Apesar de a IA representar um novo paradigma tecnológico, o ordenamento jurídico brasileiro já conta com diplomas que podem servir como base para responsabilização civil:

  • O Código Civil prevê a responsabilidade civil por ato ilícito e, em caso de atividades de risco, a possibilidade de responsabilidade objetiva. 
  • O Código de Defesa do Consumidor (CDC) também se aplica à IA quando esta se insere numa relação de consumo: produtos ou serviços fornecidos ao consumidor devem obedecer a padrões de segurança e informação. A falha no dever de informação ou defeito do “produto/serviço IA” pode ensejar a responsabilidade objetiva do fornecedor. 
  • Outras normas correlatas, como o Marco Legal da Inteligência Artificial (Projeto de Lei 2338/2023) e a Lei Geral de Proteção de Dados Pessoais (LGPD – Lei 13.709/2018), também podem incidir, especialmente em casos que envolvam manipulação de dados pessoais, discriminação algorítmica ou violação de direitos da personalidade. 

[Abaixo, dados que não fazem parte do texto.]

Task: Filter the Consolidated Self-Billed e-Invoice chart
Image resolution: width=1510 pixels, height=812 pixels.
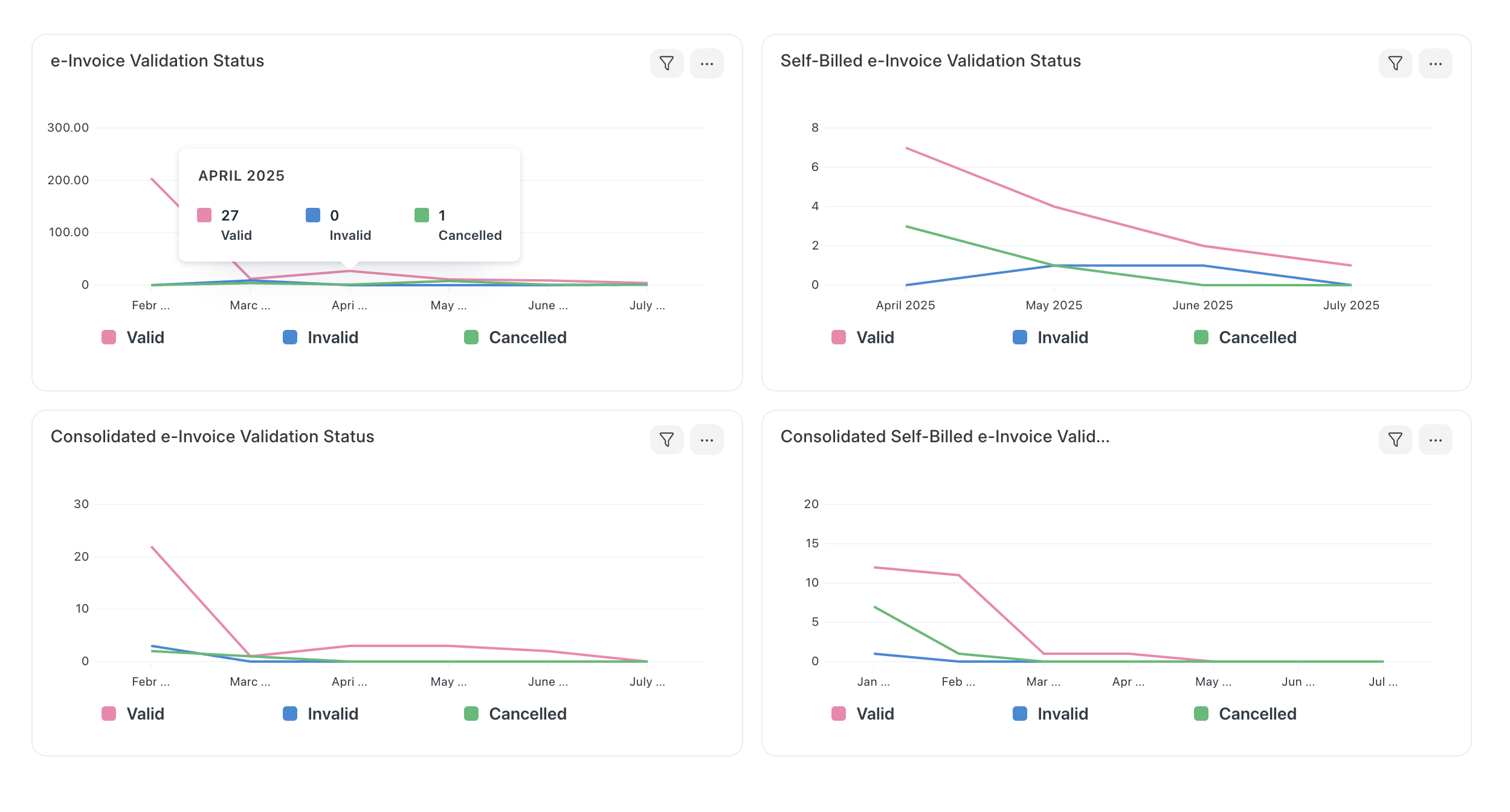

Particularidades da IA e os desafios para a imputação de responsabilidade

A adoção da IA impõe desafios específicos à responsabilização civil, sobretudo em razão de suas características próprias:

  • Autonomia e imprevisibilidade — sistemas de IA podem agir de forma autônoma, com decisões difíceis de prever, mesmo para seus desenvolvedores, o que dificulta a identificação de culpa ou dolo. 
  • Opacidade algorítmica (black-box) — em muitos casos, os mecanismos internos de funcionamento dos algoritmos são obscuros, o que dificulta a demonstração de nexo causal entre a conduta e o dano. 
  • Complexidade técnica e necessidade de prova especializada — a prova pericial torna-se essencial, demandando conhecimento técnico e elevado grau de especialização para demonstrar defeito, erro de programação, viés, etc. 
  • Vários atores envolvidos — podem existir diferentes sujeitos no ciclo de vida da IA (desenvolvedor, fornecedor, operador, usuário), o que complica a configuração da cadeia de responsabilidade. 

Esse conjunto de fatores torna a aplicação dos regimes tradicionais de responsabilidade civil mais complexa — e, muitas vezes, inadequada.

Diante das dificuldades de atribuição de culpa, a doutrina tem apontado a adoção da responsabilidade objetiva, com base na teoria do risco ou da atividade de risco, como a solução mais adequada para os casos de IA. 

Segundo essa abordagem, independentemente de dolo ou culpa, quem explora ou coloca em operação o sistema deve responder pelos danos causados, visto que a atividade envolve riscos inerentes difíceis de controlar. 

Insta salientar que, tramita o Projeto de Lei 2.338/2023 — o chamado “Marco Legal da Inteligência Artificial” — prevê que o fornecedor ou operador de sistema de IA que cause dano moral, material ou coletivo será obrigado à reparação integral, independentemente do grau de autonomia do sistema. 

Mesmo sem regime específico consolidado, esses avanços demonstram o esforço legislativo para dar maior segurança jurídica e clareza quanto à responsabilização nos casos de danos decorrentes do uso de IA. 

Conclusão

A responsabilidade civil no uso de IA representa um dos grandes desafios contemporâneos para o direito privado e consumerista. Com base no arcabouço normativo existente e na doutrina dominante, parece mais adequado adotar regime de responsabilidade objetiva — especialmente para sistemas de alto risco ou com atuação autônoma — e exigir mecanismos de mitigação e segurança, inclusive por meio de seguro obrigatório.

Dessa forma, o direito civil e consumerista podem evoluir de modo a proteger eficazmente os titulares de direitos, sem tolher a inovação tecnológica que a IA promete trazer.